Laverne Peters had long suspected that Janecia’s death was part of something bigger. Her daughter’s murder case was transferred from 77th Division to the specialized detectives “downtown” in 2007, and she knew that one easily forgotten young woman would not merit such an elite investigative crew.
“It doesn’t take a scientist to figure it out,” she says. But when LAPD detectives paid Peters a visit, they didn’t come clean with her. The city’s failure to involve the families, she believes, stems from the fact that “they are poor little black girls.”
A deeply frustrated Porter Alexander, who learned from this newspaper that his daughter Monique’s death in 1988 was the work of the Grim Sleeper, says, “We should have some awareness that it is going on again. Nobody came to us.”
Detective Kilcoyne’s small unit has tried to let people know that a madman is afoot. Task force detectives working the 11 murders have informed Vice and Homicide detectives, as well as local prostitutes. “This is a pretty small area in South Los Angeles. We have been talking to the prostitutes for years.... The word is out that the police are out there.”
But neither Villaraigosa nor Bratton tried to alert the city. If they ever had, one woman who would be hyperaware of it is Minister Pat Jones of the First Church of God in Inglewood. Jones, who is also co-chairwoman of the Southeast area neighborhood council and the Southwest area neighborhood council, was stunned to hear from the newspaper about the existence of the Grim Sleeper. “How come [they] haven’t involved the community? There are no fliers or nothing. In order for us to work on it to stop it, we have to be all-inclusive and involve everybody. We have to flood the neighborhood. This is serious. ... We need to have a press conference to talk about it.”
The Weekly attempted to reach elected city officials and top Villaraigosa political appointees, but many were out of town, attending the Democratic National Convention, including the mayor, City Council President Eric Garcetti and Police Commission Vice President John Mack. Spokeswoman Eva Vega said Mack couldn’t weigh in on the Grim Sleeper case. “He doesn’t have the time,” she said. “He’s too busy right now.” The Weekly got a nearly identical response from Bratton’s office.
Such responses from City Hall feed the view held by Laverne Peters, that if 11 troubled young women had been killed in Westwood or Mount Washington by a single nut case operating over 23 years, it would be big news at City Hall. Instead, “It is almost hush-hush. ... [The authorities] act like the parents of those kids don’t exist.”

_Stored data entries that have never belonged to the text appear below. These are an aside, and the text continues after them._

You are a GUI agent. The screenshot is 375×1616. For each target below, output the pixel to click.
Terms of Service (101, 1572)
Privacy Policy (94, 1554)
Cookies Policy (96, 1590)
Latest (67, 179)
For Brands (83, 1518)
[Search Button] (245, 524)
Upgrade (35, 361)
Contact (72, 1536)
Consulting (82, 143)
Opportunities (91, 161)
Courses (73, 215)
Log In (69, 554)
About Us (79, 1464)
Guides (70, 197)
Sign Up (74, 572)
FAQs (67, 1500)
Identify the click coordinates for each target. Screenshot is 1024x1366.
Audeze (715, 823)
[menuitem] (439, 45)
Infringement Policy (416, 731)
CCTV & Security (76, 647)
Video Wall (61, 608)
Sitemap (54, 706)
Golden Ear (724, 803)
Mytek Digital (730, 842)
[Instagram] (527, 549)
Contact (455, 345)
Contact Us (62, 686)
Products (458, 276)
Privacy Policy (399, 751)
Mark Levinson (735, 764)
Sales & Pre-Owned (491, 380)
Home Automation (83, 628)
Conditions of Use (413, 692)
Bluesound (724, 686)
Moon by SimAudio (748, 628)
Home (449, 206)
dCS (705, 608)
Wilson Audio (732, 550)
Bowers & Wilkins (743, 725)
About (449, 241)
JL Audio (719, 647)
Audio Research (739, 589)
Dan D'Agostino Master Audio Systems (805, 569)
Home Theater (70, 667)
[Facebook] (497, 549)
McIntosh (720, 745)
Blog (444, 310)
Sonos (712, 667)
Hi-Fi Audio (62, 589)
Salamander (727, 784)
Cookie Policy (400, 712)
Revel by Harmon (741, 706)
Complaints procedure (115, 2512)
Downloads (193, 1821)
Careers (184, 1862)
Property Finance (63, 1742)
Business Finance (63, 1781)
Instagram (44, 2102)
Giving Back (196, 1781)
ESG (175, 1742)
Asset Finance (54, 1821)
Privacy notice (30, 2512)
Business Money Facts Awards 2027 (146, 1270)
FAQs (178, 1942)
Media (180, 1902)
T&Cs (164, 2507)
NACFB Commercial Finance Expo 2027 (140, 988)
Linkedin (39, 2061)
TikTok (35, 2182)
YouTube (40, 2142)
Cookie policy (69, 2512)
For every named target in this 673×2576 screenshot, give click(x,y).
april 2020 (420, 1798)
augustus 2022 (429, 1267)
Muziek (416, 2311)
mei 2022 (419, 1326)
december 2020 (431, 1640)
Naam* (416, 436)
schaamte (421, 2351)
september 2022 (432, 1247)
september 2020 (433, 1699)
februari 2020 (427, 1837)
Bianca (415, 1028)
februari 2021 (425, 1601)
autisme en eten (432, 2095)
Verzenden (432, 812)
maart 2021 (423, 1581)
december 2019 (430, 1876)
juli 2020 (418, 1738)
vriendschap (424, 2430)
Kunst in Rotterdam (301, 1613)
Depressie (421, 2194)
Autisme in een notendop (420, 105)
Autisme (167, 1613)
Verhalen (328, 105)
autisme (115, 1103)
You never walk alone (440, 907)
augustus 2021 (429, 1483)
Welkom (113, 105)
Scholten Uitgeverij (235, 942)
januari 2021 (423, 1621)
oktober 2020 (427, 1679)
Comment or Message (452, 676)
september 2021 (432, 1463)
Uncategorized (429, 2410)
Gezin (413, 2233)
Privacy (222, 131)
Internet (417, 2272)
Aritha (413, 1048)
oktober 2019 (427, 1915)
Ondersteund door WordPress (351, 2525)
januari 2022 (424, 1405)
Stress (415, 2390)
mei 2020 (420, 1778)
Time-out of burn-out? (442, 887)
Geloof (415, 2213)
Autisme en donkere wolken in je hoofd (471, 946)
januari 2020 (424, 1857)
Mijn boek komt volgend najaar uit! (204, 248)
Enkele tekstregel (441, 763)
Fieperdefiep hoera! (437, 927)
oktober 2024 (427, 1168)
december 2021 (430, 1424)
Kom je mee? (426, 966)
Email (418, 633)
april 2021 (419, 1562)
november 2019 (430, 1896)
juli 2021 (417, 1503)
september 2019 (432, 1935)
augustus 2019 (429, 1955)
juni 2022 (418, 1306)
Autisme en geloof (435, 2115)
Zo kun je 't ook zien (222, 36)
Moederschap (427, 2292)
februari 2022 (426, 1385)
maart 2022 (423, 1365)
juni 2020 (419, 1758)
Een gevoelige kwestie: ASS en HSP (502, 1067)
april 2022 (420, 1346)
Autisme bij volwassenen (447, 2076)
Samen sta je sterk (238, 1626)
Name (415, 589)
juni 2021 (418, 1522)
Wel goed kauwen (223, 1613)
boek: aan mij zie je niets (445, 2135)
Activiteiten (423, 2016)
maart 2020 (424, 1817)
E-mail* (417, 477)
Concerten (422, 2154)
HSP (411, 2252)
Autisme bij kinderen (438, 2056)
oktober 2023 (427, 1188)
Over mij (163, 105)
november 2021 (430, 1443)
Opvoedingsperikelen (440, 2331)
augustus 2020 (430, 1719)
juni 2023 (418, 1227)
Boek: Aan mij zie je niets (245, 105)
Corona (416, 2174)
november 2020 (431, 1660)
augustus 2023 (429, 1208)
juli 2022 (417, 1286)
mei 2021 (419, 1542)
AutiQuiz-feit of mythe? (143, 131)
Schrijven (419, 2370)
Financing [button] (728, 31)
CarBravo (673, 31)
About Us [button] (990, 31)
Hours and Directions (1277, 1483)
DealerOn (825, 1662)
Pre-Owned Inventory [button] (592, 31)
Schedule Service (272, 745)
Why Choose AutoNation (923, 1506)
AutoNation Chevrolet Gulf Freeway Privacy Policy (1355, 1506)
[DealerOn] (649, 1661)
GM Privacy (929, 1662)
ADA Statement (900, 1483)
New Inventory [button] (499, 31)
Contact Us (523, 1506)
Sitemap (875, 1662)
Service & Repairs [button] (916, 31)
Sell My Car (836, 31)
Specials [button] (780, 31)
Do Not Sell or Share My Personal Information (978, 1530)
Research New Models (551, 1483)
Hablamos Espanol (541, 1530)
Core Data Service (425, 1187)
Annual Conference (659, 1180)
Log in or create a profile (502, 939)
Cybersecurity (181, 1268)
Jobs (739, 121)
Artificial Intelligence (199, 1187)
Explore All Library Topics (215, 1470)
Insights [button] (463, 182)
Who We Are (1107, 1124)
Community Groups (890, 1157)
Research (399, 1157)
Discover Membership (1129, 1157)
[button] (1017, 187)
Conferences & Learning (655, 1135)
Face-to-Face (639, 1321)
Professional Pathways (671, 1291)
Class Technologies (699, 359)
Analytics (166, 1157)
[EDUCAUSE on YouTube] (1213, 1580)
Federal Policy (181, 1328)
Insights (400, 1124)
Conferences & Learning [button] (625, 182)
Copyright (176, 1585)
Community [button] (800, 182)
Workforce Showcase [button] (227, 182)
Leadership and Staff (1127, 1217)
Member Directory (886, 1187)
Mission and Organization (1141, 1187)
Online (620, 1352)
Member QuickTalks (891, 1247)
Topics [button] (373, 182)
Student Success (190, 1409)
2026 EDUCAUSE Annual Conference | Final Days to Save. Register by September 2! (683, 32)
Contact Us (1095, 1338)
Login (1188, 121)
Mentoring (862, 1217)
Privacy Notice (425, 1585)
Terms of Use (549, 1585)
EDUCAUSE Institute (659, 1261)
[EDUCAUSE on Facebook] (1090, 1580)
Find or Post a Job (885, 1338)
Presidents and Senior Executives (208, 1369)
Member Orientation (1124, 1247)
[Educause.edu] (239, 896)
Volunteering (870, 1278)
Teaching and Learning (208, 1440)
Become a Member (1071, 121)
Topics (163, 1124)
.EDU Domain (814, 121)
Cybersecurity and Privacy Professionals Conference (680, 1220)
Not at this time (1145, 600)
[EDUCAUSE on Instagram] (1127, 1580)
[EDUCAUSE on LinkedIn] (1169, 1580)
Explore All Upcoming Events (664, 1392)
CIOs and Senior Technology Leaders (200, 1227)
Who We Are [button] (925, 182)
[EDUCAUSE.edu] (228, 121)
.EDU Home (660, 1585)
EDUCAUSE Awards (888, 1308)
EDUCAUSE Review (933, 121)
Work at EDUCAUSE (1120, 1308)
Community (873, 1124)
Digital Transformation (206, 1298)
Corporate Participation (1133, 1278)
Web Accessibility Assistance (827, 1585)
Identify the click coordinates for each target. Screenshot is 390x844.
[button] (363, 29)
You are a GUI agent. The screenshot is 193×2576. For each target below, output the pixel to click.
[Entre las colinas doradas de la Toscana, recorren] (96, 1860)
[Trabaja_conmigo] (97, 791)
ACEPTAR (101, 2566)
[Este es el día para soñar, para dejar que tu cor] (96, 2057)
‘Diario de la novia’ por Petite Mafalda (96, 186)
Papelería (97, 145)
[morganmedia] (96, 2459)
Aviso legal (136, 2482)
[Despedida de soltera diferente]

Whether through ineptness or disinterest, the silence from Bratton and Villaraigosa on the Grim Sleeper murders is welcomed by some detectives, who are happy to work without the help of Joe Citizen, because they fear that the killer could bolt or change his MO. No fliers are up in hard-hit areas. The six cops on Task Force 800 have few leads, one surviving eyewitness, stacks of “murder books” crackling with age — and a killer who leaves no fingerprints.